One product that does both component and end-to-end monitoring is Anturis. The product works for in-house data centers or those operating in the cloud. It works by pinging the web server for response time and mimicking a user by entering transactions to test the latency of the components that make up the application. For each server, it measures disk I/O, CPU utilization, processes and threads, memory utilization, caching, swap space, response time, and more.
The End-to-End View
The end-to-end view of the system is comprised of the web services exposed to an end-user. This may be a typical website or a more complex ‘cloud’ service. It may also be an email service, FTP server or VoIP. Depending on its nature such server speaks different protocols: HTTP, IMAP, FTP, etc.
End-to-end monitoring ensures the system is working from a user perspective. As such the monitoring tool emulates typical user scenarios and tracks how well it worked out. Example scenarios are: access to a website page, sending and receiving email, making a purchase in online shop, or logging into a customer zone. In order to emulate the last two scenarios the multi-step transaction tool is required. Multi-step transaction is essentially a process of browsing and interacting with a website by a robot that simulates visitors. This way a better verification of interactive web applications is performed.
Drill down to Component Level
The component monitoring tool allows to drill down into system components level and investigate performance issues. To provide the component view of the system, the user inputs the various components that make up the system into the infrastructure model and links them together. Depending on the component, it might be necessary to install an agent on the system to check its performance. These agents generally have a light footprint, meaning they do not impact the performance of the component they were deployed to measure. An agent is needed to monitor the OS, server resources, and local application metrics.
To define what is normal behavior, it is necessary to enter thresholds into the application. When the response time exceeds the threshold, the dashboard marks the items as red. Dr. Deming would have us set such a threshold by calculating the t-test statistic. (People today would call such an approach Analytics.) The aim is to calculate that statistic and then use it to set the threshold. This is better than setting thresholds based upon an educated guess (i.e. experience). The educated guess leads one to chase down events that are statistically insignificant.

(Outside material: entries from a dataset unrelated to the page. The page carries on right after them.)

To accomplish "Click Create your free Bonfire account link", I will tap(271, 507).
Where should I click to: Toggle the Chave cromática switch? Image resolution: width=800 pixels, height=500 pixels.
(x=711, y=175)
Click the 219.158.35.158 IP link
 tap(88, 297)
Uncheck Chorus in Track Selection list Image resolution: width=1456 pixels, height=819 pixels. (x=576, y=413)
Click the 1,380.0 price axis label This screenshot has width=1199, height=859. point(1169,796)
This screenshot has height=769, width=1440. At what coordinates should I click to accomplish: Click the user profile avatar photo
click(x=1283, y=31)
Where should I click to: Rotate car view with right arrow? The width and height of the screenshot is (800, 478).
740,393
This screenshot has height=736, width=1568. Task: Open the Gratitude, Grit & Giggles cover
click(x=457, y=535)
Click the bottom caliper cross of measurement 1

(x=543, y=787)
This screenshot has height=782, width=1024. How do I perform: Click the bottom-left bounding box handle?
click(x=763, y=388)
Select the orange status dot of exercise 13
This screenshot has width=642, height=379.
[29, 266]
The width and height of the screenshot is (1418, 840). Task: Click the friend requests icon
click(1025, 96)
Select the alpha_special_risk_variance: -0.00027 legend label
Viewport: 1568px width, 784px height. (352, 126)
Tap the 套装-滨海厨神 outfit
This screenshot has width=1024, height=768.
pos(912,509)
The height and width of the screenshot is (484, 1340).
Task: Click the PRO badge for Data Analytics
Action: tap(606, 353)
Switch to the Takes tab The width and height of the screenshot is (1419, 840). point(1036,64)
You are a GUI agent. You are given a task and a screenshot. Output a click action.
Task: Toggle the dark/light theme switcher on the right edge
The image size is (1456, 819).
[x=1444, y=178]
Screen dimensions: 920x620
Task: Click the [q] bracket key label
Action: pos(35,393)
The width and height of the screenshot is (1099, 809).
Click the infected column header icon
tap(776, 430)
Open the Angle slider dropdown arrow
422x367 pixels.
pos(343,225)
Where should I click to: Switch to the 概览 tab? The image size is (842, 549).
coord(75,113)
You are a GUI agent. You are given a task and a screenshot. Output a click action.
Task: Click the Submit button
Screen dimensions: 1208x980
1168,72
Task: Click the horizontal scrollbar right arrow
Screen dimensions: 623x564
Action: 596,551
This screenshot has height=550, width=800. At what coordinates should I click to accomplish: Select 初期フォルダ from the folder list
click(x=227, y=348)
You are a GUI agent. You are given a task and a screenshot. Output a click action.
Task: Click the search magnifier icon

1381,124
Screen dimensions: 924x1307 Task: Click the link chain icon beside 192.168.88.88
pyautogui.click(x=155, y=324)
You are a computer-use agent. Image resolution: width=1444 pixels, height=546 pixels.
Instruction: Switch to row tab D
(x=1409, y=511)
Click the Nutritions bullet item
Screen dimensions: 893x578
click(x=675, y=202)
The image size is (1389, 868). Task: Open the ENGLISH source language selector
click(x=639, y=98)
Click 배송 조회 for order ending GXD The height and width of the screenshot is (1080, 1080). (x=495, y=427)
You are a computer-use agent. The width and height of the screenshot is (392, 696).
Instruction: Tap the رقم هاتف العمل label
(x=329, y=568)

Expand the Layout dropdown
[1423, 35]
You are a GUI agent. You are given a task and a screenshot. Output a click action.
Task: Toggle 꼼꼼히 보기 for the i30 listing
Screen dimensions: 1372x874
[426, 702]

Monitoring is also important for application tuning. For example, one can monitor number of active Apache worker threads to determine how much memory is required on a server. Monitoring database and LDAP cache utilization can help tune their configuration.
It is important to note that it is crucial to utilize both end-to-end and component level monitoring, because correlation of both views delivers invaluable support to troubleshooting. One organizational benefit of adopting the end-to-end approach to monitoring is it forces different departments — networking, database, developers, and operational support — to work together. This is what W. Edwards Deming would have wanted us to do.